The authors incorrectly state that only 12% of preterm infants who were resuscitated with blended oxygen in eight RCTs reached the lower limit of expert committee SpO2 (80%) at 5 min of age. As is made clear elsewhere in the paper, over 50% of newborns reached or exceeded 80% at 5 minutes of age.
It is possible that the relatively small percentage of infants exactly hitting the saturation target zone (80 – 85%) at 5 minutes is due at least in part to the steep slope of the oxygen dissociation curve at that range of saturation. A relatively modest change in pO2 will lead to a significant change in saturation.
The physiologically goal should be to avoid hypoxia and avoid hyperoxia.
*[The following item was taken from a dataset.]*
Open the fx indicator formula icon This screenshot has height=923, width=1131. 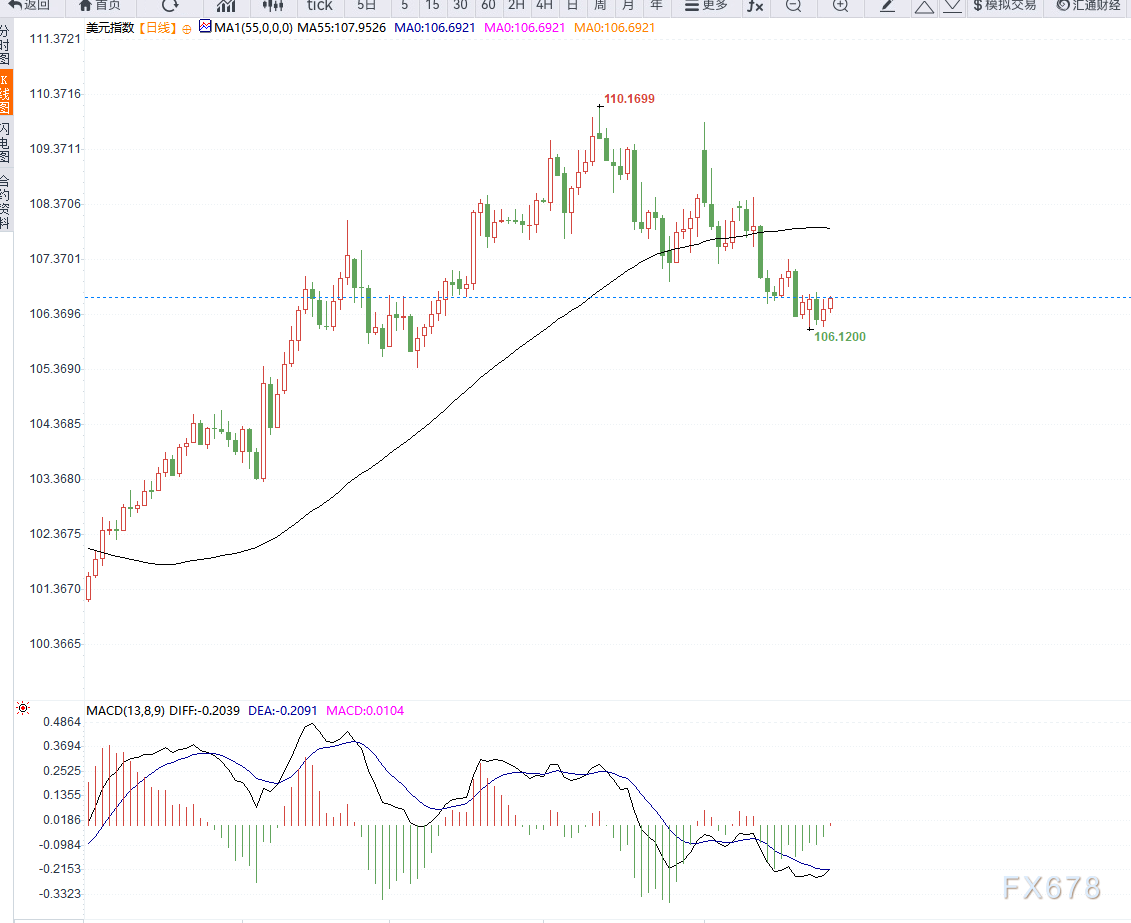[x=755, y=6]
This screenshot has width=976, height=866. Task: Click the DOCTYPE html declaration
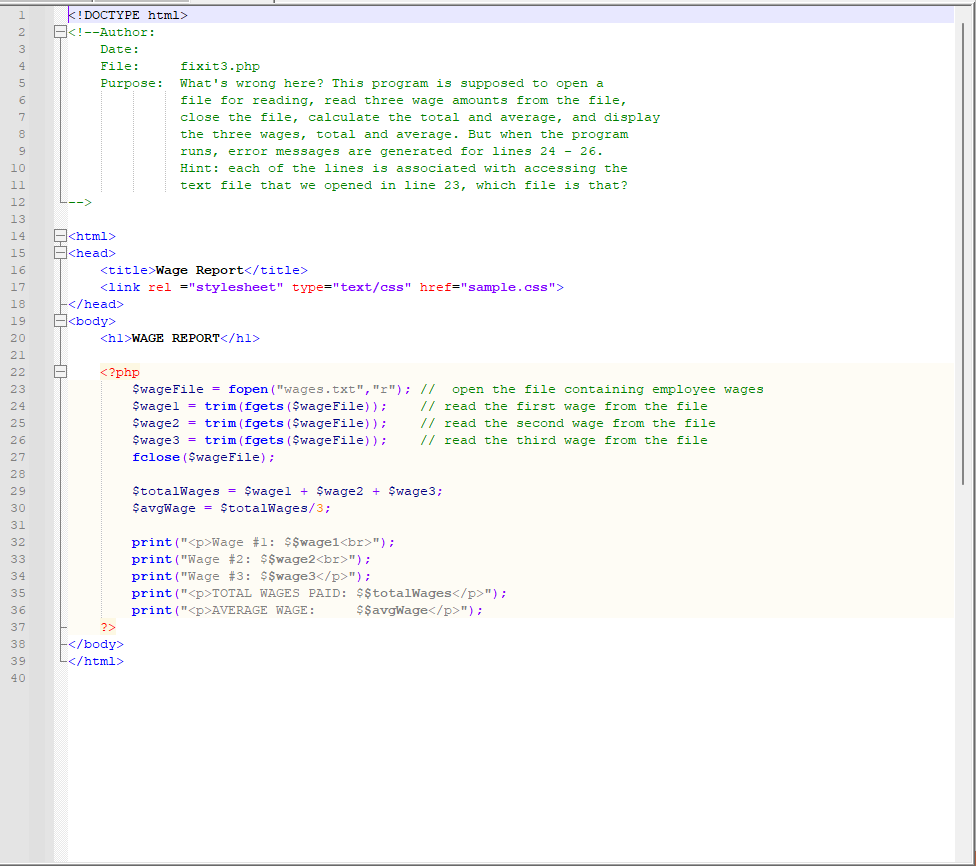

Hypoxia is increasingly likely with pre-ductal saturations below 90%. Hyperoxia is readily avoided by maintaining saturations below 96% for infants in supplemental oxygen(3).
I suggest a target of 90...
I suggest a target of 90-95% pre-ductal oxygen saturation for resuscitation of the extremely low birth weight newborn from the first acquisition of a saturation signal and through to NICU admission and beyond. Targeting 90 – 95% accords with recommended management of oxygen saturations in the NICU(4) and thus has the added benefit of being familiar to clinical staff. In practice such a simplified target still leaves clinicians with decisions around titration of inspired oxygen and in particular the optimal size of each incremental step in oxygen percentage.
Optimising the titration of oxygen once a saturation target has been decided upon probably requires consideration of individual patient factors such as airway patency, ventilation adequacy, and co-morbidities.
Individual patient analysis of the study data already available may allow the individualized prediction of optimal startingFiO2 to more reliably reach the saturation target in the first few minutes.
1. Oei JL, Finer NN, Saugstad OD, et al. Outcomes of oxygen saturation targeting during delivery room stabilisation of preterm infants. Archives of Disease in Childhood - Fetal and Neonatal Edition Published Online First: 07 October 2017. doi:10.1136/archdischild-2016-312366
2. Gluck PA. Medical Error Theory. Obstet Gynecol Clin North Am. 2008 Mar;35(1):11-17.
3. Bornhorst B, Peter CS, Poets CF. Detection of hyperoxaemia in neonates: data from three new pulse oximeters. Arch Dis Child Fetal Neonatal Ed. 2002 Nov;87(3):F217-9
4. Martin A. Neonatal target oxygen levels for preterm infants. In UpToDate, Post, TW (Ed), UpToDate, Waltham,MA,2017.